Equity Ownership & Alignment Commentary
- As of Sep 15, 2025, Mulica beneficially owned 73,292 shares (<1%); includes options to purchase 17,500 shares exercisable within 60 days .
- As of May 30, 2024, he beneficially owned 318,550 shares (<1%); includes 89,525 RSUs vesting within 60 days .
- As of Aug 8, 2023, he beneficially owned 229,025 shares (<1%) .
- Company insider trading policy prohibits pledging, short sales, options trading, hedging, margin accounts, and other speculative transactions, reducing misalignment risk .
Compensation Structure Analysis
- Shift to executive pay in Oct 2025: Introduction of $300k salary and time‑based RSUs ($250k/year) indicates increased guaranteed compensation vs. prior director‑only pay; asset purchase award adds event‑based incentive leverage .
- Director equity remains single‑installment annual RSU grants with CoC acceleration; non‑exec chair role carried additional RSU and cash retainers prior to the executive appointment .
- Equity plan governance: no discounted options; director comp cap of $600k/year ($1,000k for first‑year directors); evergreen share increases; 2025 proposal to add 1,000,000 shares to plan .
- Use of independent compensation consultant (Compensia) in 2023 for benchmarking reduces conflict risk; no disclosed consultant conflicts .

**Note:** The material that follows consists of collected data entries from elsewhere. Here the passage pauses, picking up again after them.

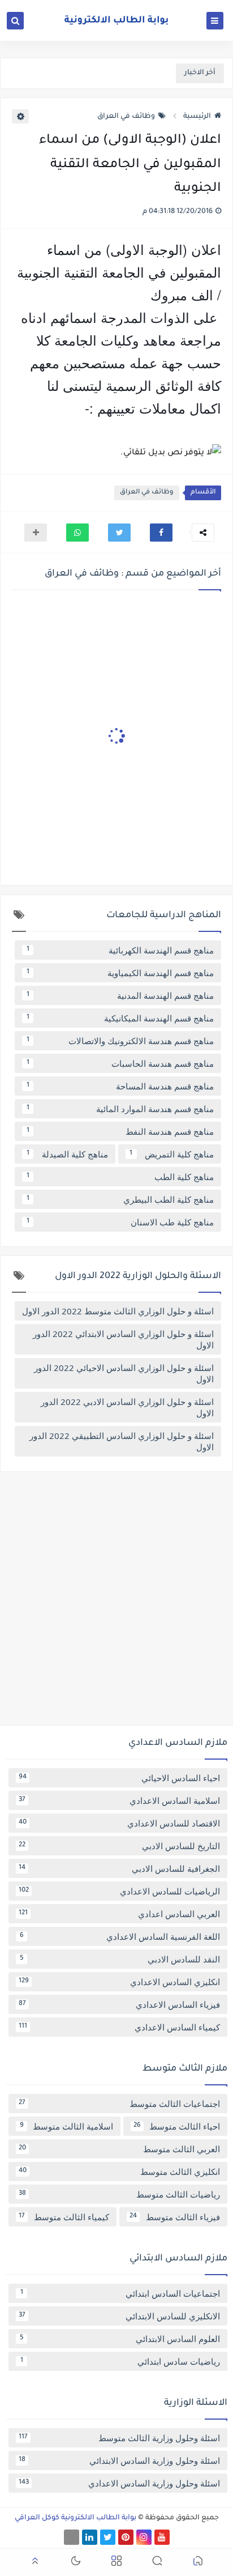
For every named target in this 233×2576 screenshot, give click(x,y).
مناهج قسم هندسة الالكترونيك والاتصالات (120, 1040)
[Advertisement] (116, 1602)
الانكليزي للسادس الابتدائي (119, 2316)
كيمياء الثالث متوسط (64, 2216)
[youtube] (162, 2537)
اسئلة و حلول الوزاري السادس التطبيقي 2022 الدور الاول (121, 1441)
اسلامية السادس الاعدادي (119, 1800)
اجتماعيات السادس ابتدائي (120, 2293)
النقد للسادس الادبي (120, 1959)
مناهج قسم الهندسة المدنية (120, 995)
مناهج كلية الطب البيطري (120, 1199)
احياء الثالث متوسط (176, 2126)
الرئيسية (197, 117)
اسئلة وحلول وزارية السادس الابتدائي (119, 2460)
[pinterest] (125, 2537)
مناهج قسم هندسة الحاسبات (120, 1063)
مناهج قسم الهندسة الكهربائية (120, 950)
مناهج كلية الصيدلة (67, 1154)
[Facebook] (71, 2537)
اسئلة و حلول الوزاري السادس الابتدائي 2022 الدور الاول (123, 1339)
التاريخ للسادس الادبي (119, 1845)
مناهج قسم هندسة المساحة (120, 1086)
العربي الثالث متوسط (119, 2149)
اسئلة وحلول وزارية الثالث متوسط (119, 2437)
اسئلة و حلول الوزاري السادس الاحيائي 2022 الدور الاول (124, 1373)
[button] (161, 532)
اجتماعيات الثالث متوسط (119, 2103)
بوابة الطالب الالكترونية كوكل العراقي (75, 2518)
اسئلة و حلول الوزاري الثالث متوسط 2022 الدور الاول (118, 1311)
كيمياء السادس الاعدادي (119, 2027)
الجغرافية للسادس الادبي (119, 1868)
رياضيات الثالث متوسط (119, 2194)
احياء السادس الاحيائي (119, 1777)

Employment Terms – Change‑of‑Control Economics
- Severance features include double‑trigger‑like coverage (e.g., CIC termination by Company or non‑renewal) and immediate vesting of RSUs/Substitute Cash Grants upon qualifying termination, which can create concentrated vest events around corporate transactions .

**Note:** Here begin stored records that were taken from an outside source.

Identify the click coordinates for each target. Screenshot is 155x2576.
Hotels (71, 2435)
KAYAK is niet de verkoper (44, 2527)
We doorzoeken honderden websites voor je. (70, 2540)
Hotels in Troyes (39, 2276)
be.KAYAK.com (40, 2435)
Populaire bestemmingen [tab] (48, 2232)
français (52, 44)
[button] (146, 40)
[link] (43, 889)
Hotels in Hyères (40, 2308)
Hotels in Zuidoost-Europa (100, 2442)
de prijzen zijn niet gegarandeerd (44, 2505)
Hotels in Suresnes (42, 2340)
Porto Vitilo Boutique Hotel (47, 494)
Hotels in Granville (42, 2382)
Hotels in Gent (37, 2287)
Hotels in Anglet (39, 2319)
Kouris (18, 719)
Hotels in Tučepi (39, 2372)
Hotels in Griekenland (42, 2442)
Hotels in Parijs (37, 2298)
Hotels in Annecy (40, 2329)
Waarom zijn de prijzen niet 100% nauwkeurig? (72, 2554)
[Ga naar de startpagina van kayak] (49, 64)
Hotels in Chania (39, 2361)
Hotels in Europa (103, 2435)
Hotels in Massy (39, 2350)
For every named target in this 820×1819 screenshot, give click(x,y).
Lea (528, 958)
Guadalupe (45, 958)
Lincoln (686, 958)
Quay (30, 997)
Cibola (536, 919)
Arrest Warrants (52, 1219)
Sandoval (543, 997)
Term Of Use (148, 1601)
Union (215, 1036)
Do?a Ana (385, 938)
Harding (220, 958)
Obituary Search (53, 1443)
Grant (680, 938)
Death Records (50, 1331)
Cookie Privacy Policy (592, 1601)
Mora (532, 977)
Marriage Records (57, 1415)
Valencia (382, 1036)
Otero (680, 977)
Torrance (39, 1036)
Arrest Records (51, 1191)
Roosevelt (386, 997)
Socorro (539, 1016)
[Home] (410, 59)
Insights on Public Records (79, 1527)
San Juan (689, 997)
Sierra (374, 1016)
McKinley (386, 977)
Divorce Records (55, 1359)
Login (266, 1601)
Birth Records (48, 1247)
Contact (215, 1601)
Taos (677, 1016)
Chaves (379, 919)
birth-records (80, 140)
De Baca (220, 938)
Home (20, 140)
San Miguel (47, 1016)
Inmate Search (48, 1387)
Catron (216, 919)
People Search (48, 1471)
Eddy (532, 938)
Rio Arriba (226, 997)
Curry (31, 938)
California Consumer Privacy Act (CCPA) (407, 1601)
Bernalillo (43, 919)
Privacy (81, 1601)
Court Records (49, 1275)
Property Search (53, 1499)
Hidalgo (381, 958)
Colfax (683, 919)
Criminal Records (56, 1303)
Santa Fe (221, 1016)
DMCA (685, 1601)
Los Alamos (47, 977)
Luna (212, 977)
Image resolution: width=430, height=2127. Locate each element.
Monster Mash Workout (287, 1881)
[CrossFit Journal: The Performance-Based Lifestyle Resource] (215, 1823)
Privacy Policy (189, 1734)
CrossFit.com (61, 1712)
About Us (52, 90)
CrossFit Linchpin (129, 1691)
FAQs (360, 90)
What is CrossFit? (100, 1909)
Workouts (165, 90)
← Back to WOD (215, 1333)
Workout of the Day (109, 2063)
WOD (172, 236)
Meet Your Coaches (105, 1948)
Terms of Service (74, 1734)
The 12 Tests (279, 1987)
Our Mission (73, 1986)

- Asset Purchase Award is single‑event vest tied to closing of specified APA, aligning payout with strategic transaction completion .
Investment Implications
- Alignment: Time‑based RSUs and event‑based Asset Purchase Award align with tenure and transaction outcomes, but immediate vesting upon certain terminations (including non‑renewal) elevates payout certainty; overall ownership is <1%, implying modest personal capital at risk .
- Retention: One‑year term with auto‑renewal and severance of one year’s base plus vest acceleration provides stability but lowers exit friction; Good Reason protections (title/duties changes, salary cuts) can catalyze severance triggers in strategic transitions .
- Selling Pressure: RSU tax withholding via share holdback mitigates forced selling at vest; policy prohibitions on pledging and hedging limit misalignment or leverage‑driven selling .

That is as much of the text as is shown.